EXERCISE DIRECTIONS: What this exercise requires is a verbatim reproduction of the data below.

Excerpts from a dataset:
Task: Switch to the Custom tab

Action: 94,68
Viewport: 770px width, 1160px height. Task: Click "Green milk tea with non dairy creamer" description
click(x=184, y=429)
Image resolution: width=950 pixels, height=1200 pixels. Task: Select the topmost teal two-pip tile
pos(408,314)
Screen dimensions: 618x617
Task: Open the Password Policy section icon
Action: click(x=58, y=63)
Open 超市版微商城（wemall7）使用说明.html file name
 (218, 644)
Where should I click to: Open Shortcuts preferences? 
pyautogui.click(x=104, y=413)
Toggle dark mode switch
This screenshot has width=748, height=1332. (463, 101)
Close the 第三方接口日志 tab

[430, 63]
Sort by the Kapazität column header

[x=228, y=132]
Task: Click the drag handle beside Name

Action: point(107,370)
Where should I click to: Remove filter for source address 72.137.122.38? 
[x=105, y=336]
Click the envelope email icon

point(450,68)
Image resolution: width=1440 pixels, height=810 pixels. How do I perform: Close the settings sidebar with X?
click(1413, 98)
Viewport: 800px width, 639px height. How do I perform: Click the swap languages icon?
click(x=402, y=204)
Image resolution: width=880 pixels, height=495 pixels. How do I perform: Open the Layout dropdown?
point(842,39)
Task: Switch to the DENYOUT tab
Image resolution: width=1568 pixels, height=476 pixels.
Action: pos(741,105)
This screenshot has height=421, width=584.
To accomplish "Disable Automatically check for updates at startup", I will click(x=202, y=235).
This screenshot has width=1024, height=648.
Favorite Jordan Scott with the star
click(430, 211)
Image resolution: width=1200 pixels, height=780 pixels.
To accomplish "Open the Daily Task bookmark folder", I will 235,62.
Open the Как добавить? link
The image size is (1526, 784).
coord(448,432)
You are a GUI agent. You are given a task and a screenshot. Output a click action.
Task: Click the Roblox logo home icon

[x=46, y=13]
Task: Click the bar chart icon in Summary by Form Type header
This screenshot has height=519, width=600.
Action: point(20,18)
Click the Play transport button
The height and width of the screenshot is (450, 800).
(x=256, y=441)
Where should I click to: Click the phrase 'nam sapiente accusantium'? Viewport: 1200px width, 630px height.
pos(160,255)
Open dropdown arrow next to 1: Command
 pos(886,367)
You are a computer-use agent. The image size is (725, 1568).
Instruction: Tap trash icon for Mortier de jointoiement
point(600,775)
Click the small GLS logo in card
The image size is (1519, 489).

EXERCISE RESPONSE:
Task: Switch to the Custom tab

Action: 94,68
Viewport: 770px width, 1160px height. Task: Click "Green milk tea with non dairy creamer" description
click(x=184, y=429)
Image resolution: width=950 pixels, height=1200 pixels. Task: Select the topmost teal two-pip tile
pos(408,314)
Screen dimensions: 618x617
Task: Open the Password Policy section icon
Action: click(x=58, y=63)
Open 超市版微商城（wemall7）使用说明.html file name
 (218, 644)
Where should I click to: Open Shortcuts preferences? 
pyautogui.click(x=104, y=413)
Toggle dark mode switch
This screenshot has width=748, height=1332. (463, 101)
Close the 第三方接口日志 tab

[430, 63]
Sort by the Kapazität column header

[x=228, y=132]
Task: Click the drag handle beside Name

Action: point(107,370)
Where should I click to: Remove filter for source address 72.137.122.38? 
[x=105, y=336]
Click the envelope email icon

point(450,68)
Image resolution: width=1440 pixels, height=810 pixels. How do I perform: Close the settings sidebar with X?
click(1413, 98)
Viewport: 800px width, 639px height. How do I perform: Click the swap languages icon?
click(x=402, y=204)
Image resolution: width=880 pixels, height=495 pixels. How do I perform: Open the Layout dropdown?
point(842,39)
Task: Switch to the DENYOUT tab
Image resolution: width=1568 pixels, height=476 pixels.
Action: pos(741,105)
This screenshot has height=421, width=584.
To accomplish "Disable Automatically check for updates at startup", I will click(x=202, y=235).
This screenshot has width=1024, height=648.
Favorite Jordan Scott with the star
click(430, 211)
Image resolution: width=1200 pixels, height=780 pixels.
To accomplish "Open the Daily Task bookmark folder", I will 235,62.
Open the Как добавить? link
The image size is (1526, 784).
coord(448,432)
You are a GUI agent. You are given a task and a screenshot. Output a click action.
Task: Click the Roblox logo home icon

[x=46, y=13]
Task: Click the bar chart icon in Summary by Form Type header
This screenshot has height=519, width=600.
Action: point(20,18)
Click the Play transport button
The height and width of the screenshot is (450, 800).
(x=256, y=441)
Where should I click to: Click the phrase 'nam sapiente accusantium'? Viewport: 1200px width, 630px height.
pos(160,255)
Open dropdown arrow next to 1: Command
 pos(886,367)
You are a computer-use agent. The image size is (725, 1568).
Instruction: Tap trash icon for Mortier de jointoiement
point(600,775)
Click the small GLS logo in card
The image size is (1519, 489).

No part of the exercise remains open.